Duplicate the material from the line containing "Tap the battery indicator icon" through the line containing "Action: point(553,378)", including both of those lines, and reproduce nothing beyond that stretch.

[START]

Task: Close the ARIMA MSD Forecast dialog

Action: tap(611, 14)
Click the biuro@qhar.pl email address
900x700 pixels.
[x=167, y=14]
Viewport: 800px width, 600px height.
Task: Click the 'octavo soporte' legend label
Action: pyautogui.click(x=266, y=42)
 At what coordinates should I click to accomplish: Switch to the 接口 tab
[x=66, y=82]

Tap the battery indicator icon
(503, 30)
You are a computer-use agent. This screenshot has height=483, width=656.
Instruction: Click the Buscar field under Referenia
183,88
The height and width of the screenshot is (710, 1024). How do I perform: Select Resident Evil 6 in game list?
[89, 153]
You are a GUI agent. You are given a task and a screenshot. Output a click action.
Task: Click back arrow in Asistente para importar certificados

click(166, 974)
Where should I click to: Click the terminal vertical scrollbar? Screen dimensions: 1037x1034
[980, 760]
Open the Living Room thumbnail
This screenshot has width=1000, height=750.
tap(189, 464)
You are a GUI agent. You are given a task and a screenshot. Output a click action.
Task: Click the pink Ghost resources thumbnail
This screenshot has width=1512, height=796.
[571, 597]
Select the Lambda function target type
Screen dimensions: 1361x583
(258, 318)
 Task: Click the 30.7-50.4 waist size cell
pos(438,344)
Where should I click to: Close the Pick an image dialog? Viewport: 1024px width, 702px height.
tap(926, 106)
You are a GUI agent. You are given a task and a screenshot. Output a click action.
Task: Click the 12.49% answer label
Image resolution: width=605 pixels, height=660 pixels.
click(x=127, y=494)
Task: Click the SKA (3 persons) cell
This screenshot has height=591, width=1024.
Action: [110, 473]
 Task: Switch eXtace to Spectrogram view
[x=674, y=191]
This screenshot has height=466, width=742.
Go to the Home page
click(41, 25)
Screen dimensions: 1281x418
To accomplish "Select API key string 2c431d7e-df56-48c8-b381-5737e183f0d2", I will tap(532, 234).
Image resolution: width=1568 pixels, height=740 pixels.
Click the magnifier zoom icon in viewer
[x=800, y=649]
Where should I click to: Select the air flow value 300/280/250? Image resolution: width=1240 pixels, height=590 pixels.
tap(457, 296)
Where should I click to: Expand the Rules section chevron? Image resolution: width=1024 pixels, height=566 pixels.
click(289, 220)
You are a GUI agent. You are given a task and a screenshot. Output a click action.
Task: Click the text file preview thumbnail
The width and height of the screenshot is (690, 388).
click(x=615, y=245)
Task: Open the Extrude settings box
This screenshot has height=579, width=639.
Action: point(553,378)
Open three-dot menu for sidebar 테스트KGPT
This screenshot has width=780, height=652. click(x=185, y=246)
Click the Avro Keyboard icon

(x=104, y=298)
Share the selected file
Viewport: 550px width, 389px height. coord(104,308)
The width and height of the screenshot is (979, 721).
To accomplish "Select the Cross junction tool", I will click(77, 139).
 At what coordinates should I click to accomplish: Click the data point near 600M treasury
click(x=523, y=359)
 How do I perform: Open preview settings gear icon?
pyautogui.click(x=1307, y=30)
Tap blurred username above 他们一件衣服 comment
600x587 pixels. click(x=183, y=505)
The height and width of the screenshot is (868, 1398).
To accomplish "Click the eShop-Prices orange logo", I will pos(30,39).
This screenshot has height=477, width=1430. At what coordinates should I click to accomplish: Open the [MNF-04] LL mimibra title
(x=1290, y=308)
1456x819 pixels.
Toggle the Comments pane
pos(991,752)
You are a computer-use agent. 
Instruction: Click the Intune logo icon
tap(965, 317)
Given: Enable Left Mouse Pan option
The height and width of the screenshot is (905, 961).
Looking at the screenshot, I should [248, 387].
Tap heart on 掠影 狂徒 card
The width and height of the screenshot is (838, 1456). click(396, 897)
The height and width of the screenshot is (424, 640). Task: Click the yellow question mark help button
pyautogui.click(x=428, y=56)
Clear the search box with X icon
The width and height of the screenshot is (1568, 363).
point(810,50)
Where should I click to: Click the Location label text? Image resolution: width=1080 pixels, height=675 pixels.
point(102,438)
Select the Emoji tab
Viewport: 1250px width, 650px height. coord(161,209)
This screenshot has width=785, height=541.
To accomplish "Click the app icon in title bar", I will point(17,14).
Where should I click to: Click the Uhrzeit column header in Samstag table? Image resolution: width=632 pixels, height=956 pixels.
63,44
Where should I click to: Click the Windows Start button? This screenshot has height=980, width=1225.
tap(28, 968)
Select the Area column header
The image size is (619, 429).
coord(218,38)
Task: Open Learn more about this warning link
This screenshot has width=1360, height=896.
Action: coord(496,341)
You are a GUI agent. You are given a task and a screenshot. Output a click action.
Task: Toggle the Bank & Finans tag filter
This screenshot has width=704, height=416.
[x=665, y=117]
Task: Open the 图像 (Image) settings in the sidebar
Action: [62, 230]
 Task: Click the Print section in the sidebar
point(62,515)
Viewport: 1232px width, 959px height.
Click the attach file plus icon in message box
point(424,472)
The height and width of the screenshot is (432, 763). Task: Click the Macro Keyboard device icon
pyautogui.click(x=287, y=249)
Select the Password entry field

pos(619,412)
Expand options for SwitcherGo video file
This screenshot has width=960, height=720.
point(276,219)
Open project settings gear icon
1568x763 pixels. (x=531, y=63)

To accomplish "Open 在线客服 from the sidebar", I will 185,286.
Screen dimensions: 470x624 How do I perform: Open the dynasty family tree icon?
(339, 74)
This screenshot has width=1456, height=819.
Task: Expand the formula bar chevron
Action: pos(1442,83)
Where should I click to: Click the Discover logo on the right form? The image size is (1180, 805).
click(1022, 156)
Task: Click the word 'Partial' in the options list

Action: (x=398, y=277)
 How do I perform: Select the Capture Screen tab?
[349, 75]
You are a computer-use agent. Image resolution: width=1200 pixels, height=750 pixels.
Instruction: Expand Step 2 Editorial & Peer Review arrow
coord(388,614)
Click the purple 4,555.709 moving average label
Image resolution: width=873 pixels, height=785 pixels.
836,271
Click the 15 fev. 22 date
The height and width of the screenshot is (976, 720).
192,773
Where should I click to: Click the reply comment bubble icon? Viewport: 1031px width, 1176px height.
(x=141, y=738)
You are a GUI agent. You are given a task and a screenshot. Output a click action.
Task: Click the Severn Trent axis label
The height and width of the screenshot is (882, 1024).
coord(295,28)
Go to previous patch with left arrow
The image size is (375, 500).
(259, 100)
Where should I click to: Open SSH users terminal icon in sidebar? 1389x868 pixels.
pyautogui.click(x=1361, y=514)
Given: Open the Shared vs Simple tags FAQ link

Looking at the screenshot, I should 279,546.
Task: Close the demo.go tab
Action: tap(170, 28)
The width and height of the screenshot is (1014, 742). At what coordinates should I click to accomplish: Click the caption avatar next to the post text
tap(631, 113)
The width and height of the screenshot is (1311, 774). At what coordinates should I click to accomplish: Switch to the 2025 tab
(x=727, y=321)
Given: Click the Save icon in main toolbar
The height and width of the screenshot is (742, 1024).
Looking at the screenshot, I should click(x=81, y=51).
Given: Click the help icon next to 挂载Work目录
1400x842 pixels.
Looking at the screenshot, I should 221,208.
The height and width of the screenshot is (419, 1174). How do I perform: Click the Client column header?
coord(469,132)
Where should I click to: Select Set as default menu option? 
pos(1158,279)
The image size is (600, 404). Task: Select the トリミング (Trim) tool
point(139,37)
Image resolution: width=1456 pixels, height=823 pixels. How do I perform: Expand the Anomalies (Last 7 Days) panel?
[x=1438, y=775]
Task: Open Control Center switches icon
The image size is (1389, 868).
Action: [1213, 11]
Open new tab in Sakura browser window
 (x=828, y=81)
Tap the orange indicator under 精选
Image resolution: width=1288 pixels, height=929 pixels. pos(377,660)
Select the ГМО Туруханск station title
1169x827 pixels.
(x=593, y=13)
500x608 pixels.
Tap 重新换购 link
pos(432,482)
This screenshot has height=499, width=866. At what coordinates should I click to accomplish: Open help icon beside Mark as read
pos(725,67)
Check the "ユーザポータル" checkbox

[END]

Reply:
Tap the battery indicator icon
(503, 30)
You are a computer-use agent. This screenshot has height=483, width=656.
Instruction: Click the Buscar field under Referenia
183,88
The height and width of the screenshot is (710, 1024). How do I perform: Select Resident Evil 6 in game list?
[89, 153]
You are a GUI agent. You are given a task and a screenshot. Output a click action.
Task: Click back arrow in Asistente para importar certificados

click(166, 974)
Where should I click to: Click the terminal vertical scrollbar? Screen dimensions: 1037x1034
[980, 760]
Open the Living Room thumbnail
This screenshot has width=1000, height=750.
tap(189, 464)
You are a GUI agent. You are given a task and a screenshot. Output a click action.
Task: Click the pink Ghost resources thumbnail
This screenshot has width=1512, height=796.
[571, 597]
Select the Lambda function target type
Screen dimensions: 1361x583
(258, 318)
 Task: Click the 30.7-50.4 waist size cell
pos(438,344)
Where should I click to: Close the Pick an image dialog? Viewport: 1024px width, 702px height.
tap(926, 106)
You are a GUI agent. You are given a task and a screenshot. Output a click action.
Task: Click the 12.49% answer label
Image resolution: width=605 pixels, height=660 pixels.
click(x=127, y=494)
Task: Click the SKA (3 persons) cell
This screenshot has height=591, width=1024.
Action: [110, 473]
 Task: Switch eXtace to Spectrogram view
[x=674, y=191]
This screenshot has height=466, width=742.
Go to the Home page
click(41, 25)
Screen dimensions: 1281x418
To accomplish "Select API key string 2c431d7e-df56-48c8-b381-5737e183f0d2", I will tap(532, 234).
Image resolution: width=1568 pixels, height=740 pixels.
Click the magnifier zoom icon in viewer
[x=800, y=649]
Where should I click to: Select the air flow value 300/280/250? Image resolution: width=1240 pixels, height=590 pixels.
tap(457, 296)
Where should I click to: Expand the Rules section chevron? Image resolution: width=1024 pixels, height=566 pixels.
click(289, 220)
You are a GUI agent. You are given a task and a screenshot. Output a click action.
Task: Click the text file preview thumbnail
The width and height of the screenshot is (690, 388).
click(x=615, y=245)
Task: Open the Extrude settings box
This screenshot has height=579, width=639.
Action: point(553,378)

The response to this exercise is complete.